Supplied data:
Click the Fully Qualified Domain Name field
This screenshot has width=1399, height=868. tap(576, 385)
==
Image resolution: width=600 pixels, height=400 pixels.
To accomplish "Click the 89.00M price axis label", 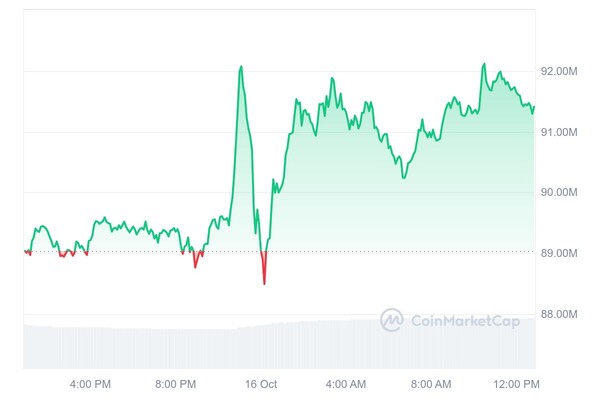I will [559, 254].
==
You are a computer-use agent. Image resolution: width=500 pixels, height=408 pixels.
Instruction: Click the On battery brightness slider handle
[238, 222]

Problem details: Show each line of the records above that contains the string "width", treating uppercase and lowercase as different.

Response below:
This screenshot has width=1399, height=868. tap(576, 385)
Image resolution: width=600 pixels, height=400 pixels.
You are a computer-use agent. Image resolution: width=500 pixels, height=408 pixels.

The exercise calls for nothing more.